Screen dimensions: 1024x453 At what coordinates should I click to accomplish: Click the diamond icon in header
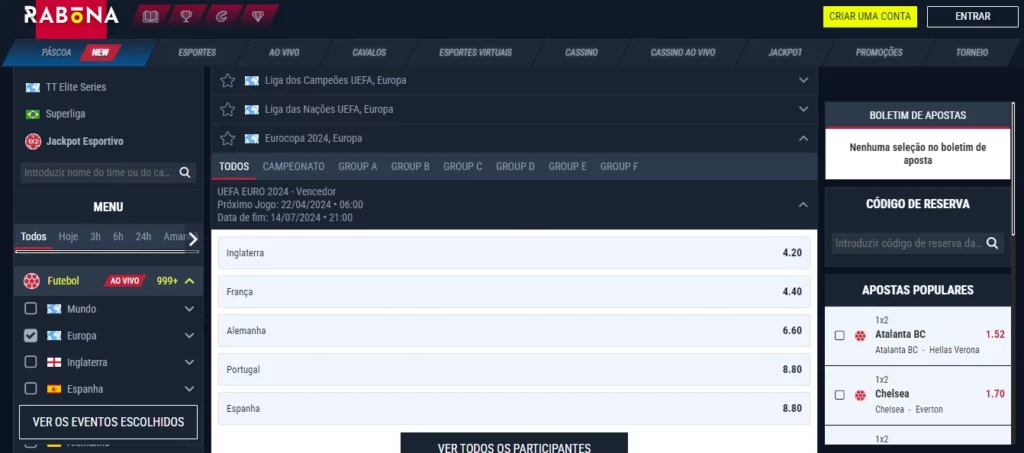(257, 16)
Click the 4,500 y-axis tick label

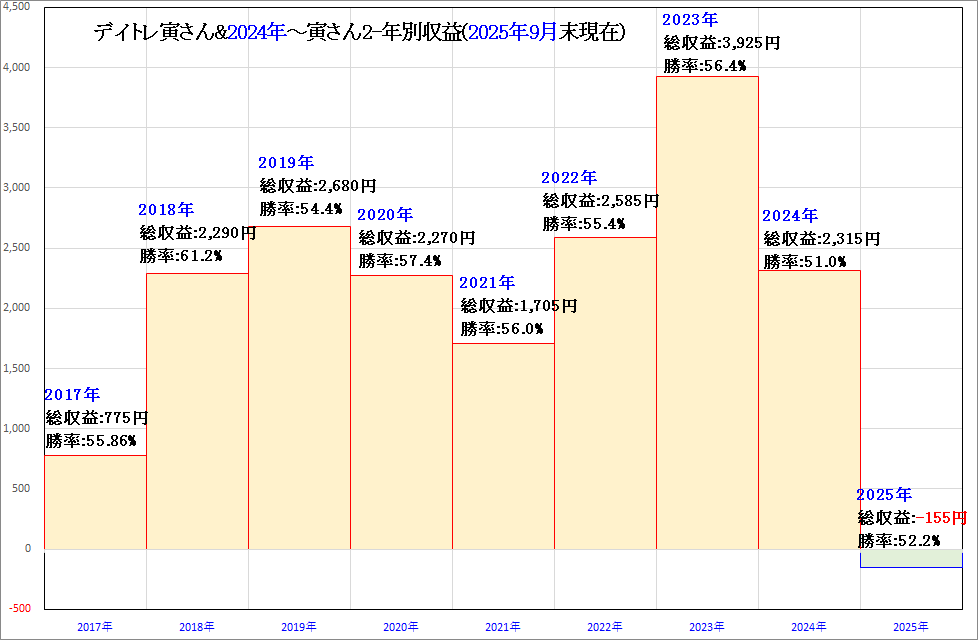(17, 6)
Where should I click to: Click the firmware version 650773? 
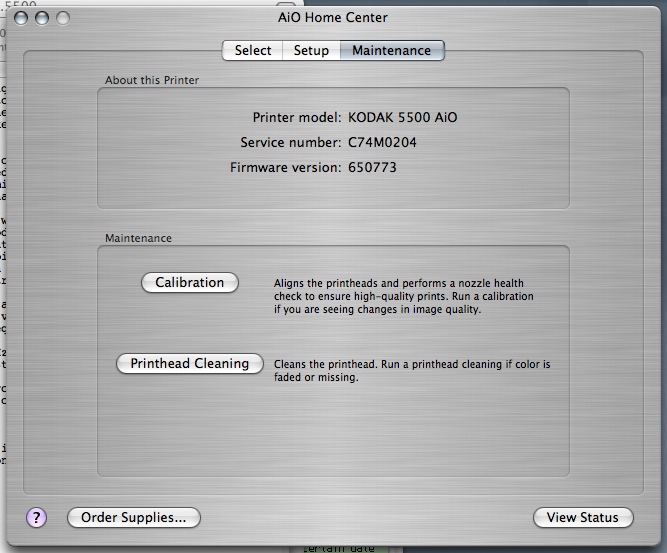pyautogui.click(x=372, y=167)
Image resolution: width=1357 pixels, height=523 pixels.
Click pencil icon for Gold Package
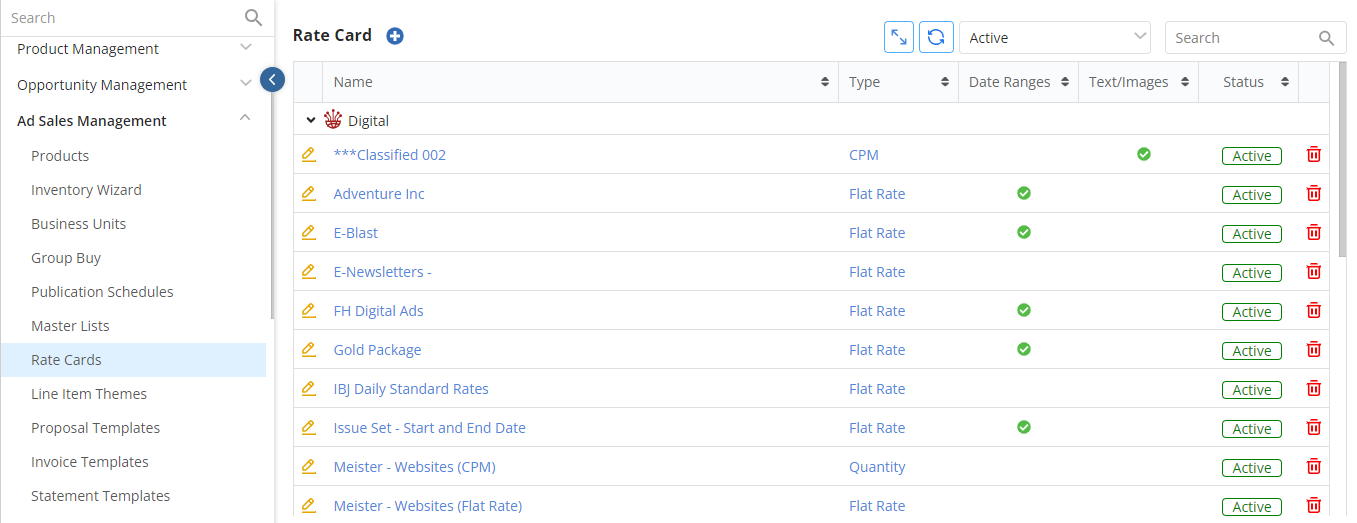[x=308, y=349]
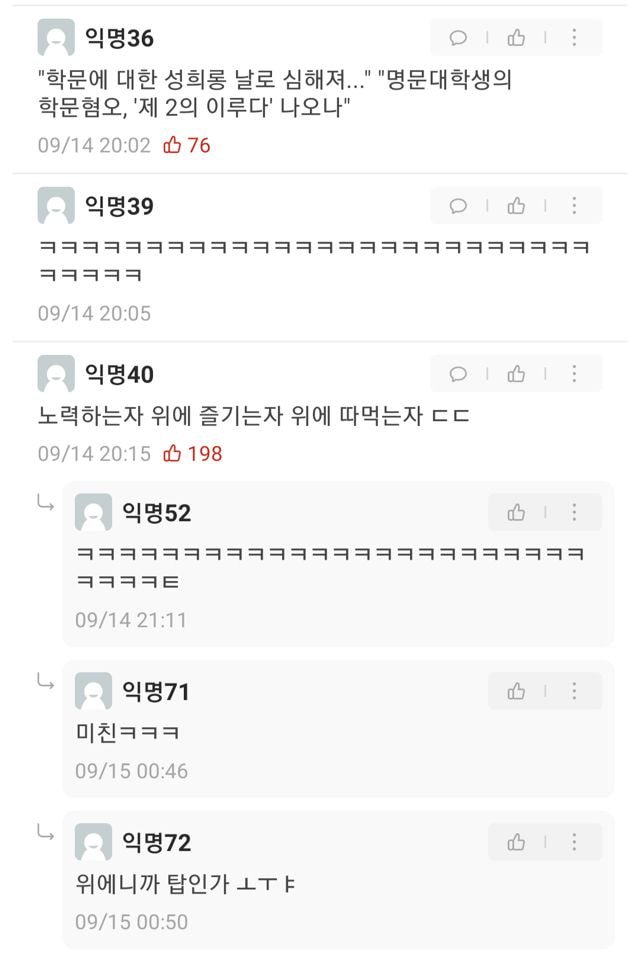
Task: Reply to 익명36's comment via speech bubble
Action: point(459,38)
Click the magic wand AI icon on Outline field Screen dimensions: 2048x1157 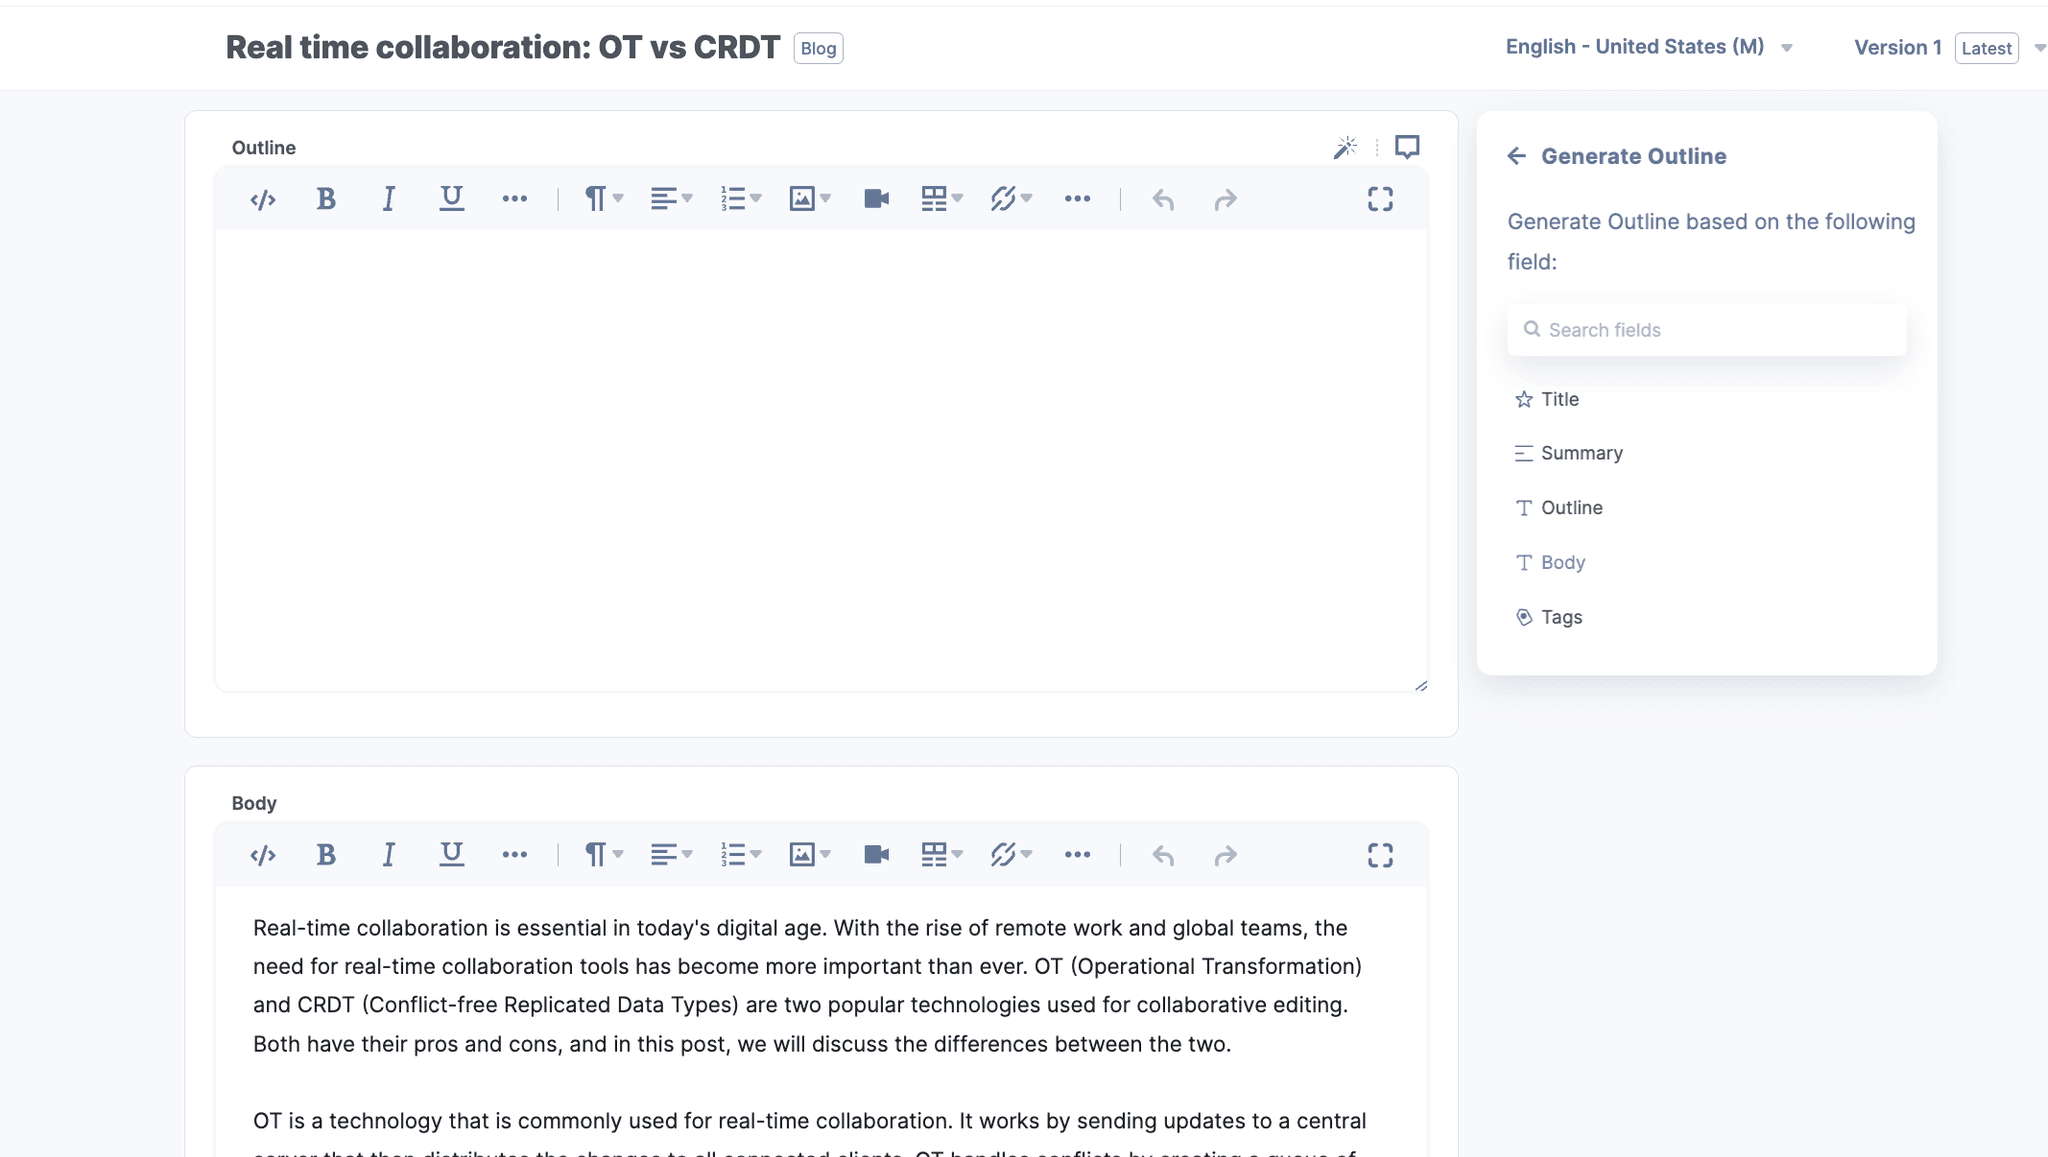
● ● ● ● ● ● ●
**Your instructions:**
Swap every occurrence of "icon" in the lines above for "symbol" and reproduce all of the lines with no other changes. Omit the pictures from your output.

**Output of the exercise:**
Screen dimensions: 1024x453 At what coordinates should I click to accomplish: Click the diamond symbol in header
(257, 16)
Click the 4,500 y-axis tick label

(17, 6)
Where should I click to: Click the firmware version 650773? 
pyautogui.click(x=372, y=167)
Image resolution: width=1357 pixels, height=523 pixels.
Click pencil symbol for Gold Package
[x=308, y=349]
Task: Reply to 익명36's comment via speech bubble
Action: point(459,38)
Click the magic wand AI symbol on Outline field Screen dimensions: 2048x1157 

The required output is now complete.